参加者からはいろいろな答えが出ました。10分、20分、15分、5分……。
一体何分くらいだったでしょうか?

答えは、4分30秒間です。
※シータに「さよなら」と言われて放心状態になったところから、ドーラに対して「仲間に入れてくれないか」と能動的行為に出るまでで計算

意外に短いですか?
これはこの物語が「血湧き肉躍る冒険活劇」を目指しているからですね。
主人公に元気がない時間が長くなってしまっては、物語は停滞します。もちろんそうやって心の機微を丁寧に描いていく手法もあります。映画『仁義なき戦い』の脚本家 笠原和夫氏は、これを映画骨法十ヶ条の「ヤブレ(第六条)」と呼びました。

しかし、宮崎駿氏はその手法を使わず、落ち込んだパズーにすぐさまドーラをぶつけ、落ち込んでいられない状況を作り出しています。結果パズーは、ドーラの鋭い考察からシータの「さよなら」が本心ではないことを知り、再びラピュタを目指す活力を取り戻します。

ここで大事なのは、「元気、聡明、勇気がある」といった印象のパズーにも「落ち込む時があった」ということです。そしてそれは物語が始まって3分の1(45分)あたりのところで描かれています。
これは、パズーの元気な「表の顔」をしっかり観客に提示した後に、落ち込むこともあるという「裏の顔」を提示しているということです。この2面性の描写が人物としての奥行きとなり、生き生きしたキャラクターを生み出しているのです。

これが『天空の城ラピュタ』で宮崎駿氏が主人公の造形に使ったテクニックです。

では、あなたの物語の主人公は、どんな裏の顔は持っていますか?
それは、物語のどのあたりでどういった経緯で描かれますか?

さあ、考えてみましょう。

ムスカの説得力

続いて敵対者ムスカについて見て行きましょう。
講座ではムスカの印象的な表情をスクリーンショットして29枚のフォトアルバムを作りました。
するとこのムスカという人物もいろんな顔を見せてくれていたことに気がつきます。

これは写真を見ながらでないと解説が難しいのですが、特に印象的だったのは、ラピュタ城の中枢部で飛行石の結晶を前にして古文書を読む時のムスカの横顔です。
「読める。読めるぞ」の場面ですが、あの時羽虫が飛んでいますね。それを手で振り払いながらムスカは自分の調べてきたメモを元に古文書をどんどん読み解いていきます。その時の彼の興奮。この時が来るのを信じて勉強してきた日々を感じさせる、まるで苦学生のような横顔です。

これも実は敵対者の「裏の顔」なのです。
主人公に表と裏の顔があったように、敵対者にも表と裏の顔があります。それをいつどのように表現するか。そしてそれは何のために表現するか。

人間の奥行き。それももちろんです。
ただ、もっと大切なのは、「敵対者の言い分に説得力を持たせていく」ということです。

ムスカは物語の最後、玉座の間でシータに対して

「ラピュタは滅びぬ。何度でも蘇るさ。ラピュタの力こそ人類の夢だからだ」

と言い放ちます。
敵対者には「主人公とは別の目的を持ちそのことが原因で主人公の障害となる」という属性がありますが、敵対者の目的は、ともすると主人公よりも説得力を持つ位の力が必要なのです。そうすることで主人公と敵対者の衝突が劇的葛藤(ドラマ)となり、観客を巻き込む問題提起となるからです。

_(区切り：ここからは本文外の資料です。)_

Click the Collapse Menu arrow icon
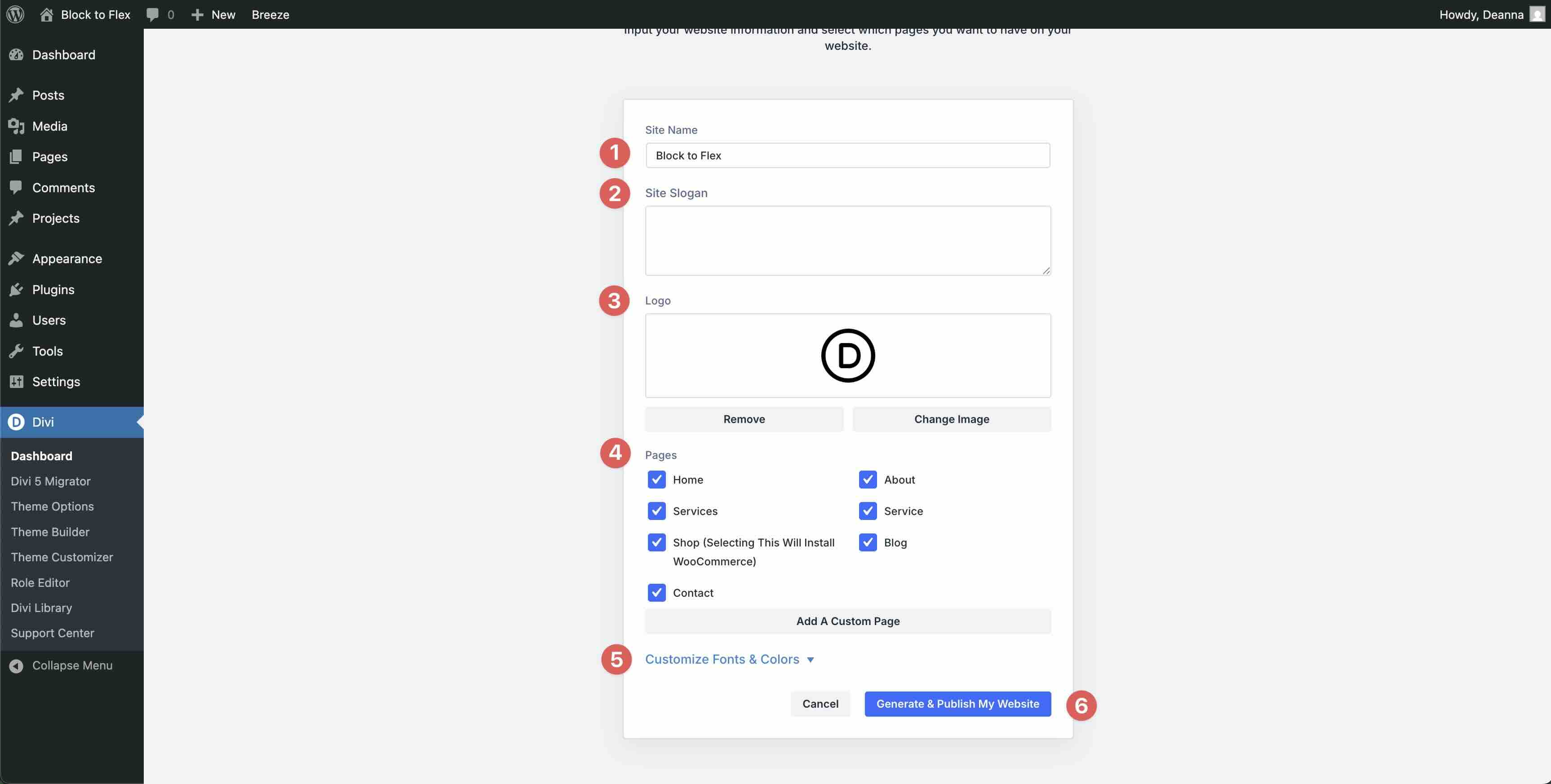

テーマはよく「作者の伝えたいこと」と紹介されますがそれは間違いです。
テーマとは、この「問題提起」のことなのです。

『天空の城ラピュタ』は、土や風と共に生きるのか、それとも科学で世界を席巻するか、という人類に対する問題提起が、血湧き肉躍る冒険活劇の中で繰り広げられるから傑作なのであり、その答えが未だ出ていないから作品が今なお力を持っているのです。

書き手の皆さんは、この問題提起を支えているのが「敵対者(ムスカ)の言い分」であり「説得力」であることを意識しておかなくてはなりません。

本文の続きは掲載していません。